▸ Exercise requirements: Consider each line of the material below and note whether it holds "computer". State how many do, and nothing else.

▸ Dataset records:

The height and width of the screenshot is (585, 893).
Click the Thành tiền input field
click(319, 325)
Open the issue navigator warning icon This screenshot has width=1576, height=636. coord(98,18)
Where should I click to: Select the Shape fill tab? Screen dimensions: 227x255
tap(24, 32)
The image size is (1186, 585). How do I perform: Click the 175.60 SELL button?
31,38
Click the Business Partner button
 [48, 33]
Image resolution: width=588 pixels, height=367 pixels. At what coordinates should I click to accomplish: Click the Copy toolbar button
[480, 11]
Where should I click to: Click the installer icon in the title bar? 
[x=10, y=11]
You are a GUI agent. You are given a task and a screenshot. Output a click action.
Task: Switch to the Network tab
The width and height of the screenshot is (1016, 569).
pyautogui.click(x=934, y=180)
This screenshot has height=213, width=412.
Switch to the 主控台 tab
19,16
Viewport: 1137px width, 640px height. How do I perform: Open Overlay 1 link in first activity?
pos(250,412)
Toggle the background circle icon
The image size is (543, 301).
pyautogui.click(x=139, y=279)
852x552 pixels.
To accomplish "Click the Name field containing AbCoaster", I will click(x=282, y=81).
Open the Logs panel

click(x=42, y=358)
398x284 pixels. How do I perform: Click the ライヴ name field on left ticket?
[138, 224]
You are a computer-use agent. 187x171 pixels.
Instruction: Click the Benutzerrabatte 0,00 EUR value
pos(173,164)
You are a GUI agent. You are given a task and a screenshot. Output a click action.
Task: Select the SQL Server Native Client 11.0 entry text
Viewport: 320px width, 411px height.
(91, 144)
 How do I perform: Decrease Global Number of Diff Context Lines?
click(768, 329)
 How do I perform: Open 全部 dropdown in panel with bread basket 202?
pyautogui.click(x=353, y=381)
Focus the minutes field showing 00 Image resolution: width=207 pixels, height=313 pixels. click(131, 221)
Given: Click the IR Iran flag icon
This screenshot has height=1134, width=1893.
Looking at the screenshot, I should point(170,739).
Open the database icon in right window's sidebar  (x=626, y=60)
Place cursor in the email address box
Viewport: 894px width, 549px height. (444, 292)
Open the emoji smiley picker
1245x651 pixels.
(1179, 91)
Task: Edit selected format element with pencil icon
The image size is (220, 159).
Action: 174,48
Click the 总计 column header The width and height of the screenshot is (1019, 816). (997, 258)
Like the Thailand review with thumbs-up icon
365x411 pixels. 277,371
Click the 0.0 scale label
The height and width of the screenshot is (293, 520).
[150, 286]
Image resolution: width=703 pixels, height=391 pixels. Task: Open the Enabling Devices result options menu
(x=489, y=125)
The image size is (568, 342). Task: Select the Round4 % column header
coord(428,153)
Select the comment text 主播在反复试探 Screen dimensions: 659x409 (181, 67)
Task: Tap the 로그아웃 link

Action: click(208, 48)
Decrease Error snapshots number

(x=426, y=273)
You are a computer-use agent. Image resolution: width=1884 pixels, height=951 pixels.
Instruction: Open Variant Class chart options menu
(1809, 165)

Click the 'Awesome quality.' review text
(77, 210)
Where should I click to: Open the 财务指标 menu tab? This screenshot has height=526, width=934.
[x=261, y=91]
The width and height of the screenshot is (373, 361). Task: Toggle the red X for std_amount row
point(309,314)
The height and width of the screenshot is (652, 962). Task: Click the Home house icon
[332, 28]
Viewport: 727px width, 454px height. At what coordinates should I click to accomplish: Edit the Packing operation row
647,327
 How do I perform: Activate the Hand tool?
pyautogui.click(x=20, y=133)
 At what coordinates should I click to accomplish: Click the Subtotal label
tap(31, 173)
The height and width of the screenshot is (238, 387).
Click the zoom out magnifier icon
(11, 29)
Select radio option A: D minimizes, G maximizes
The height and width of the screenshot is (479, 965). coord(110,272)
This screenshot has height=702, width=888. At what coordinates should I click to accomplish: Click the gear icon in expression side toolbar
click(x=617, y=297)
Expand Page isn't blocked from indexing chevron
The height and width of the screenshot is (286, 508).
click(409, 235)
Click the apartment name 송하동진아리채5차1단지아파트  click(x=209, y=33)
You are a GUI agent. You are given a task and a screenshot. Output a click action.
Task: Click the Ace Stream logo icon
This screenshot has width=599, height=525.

▸ Solution for this task: 2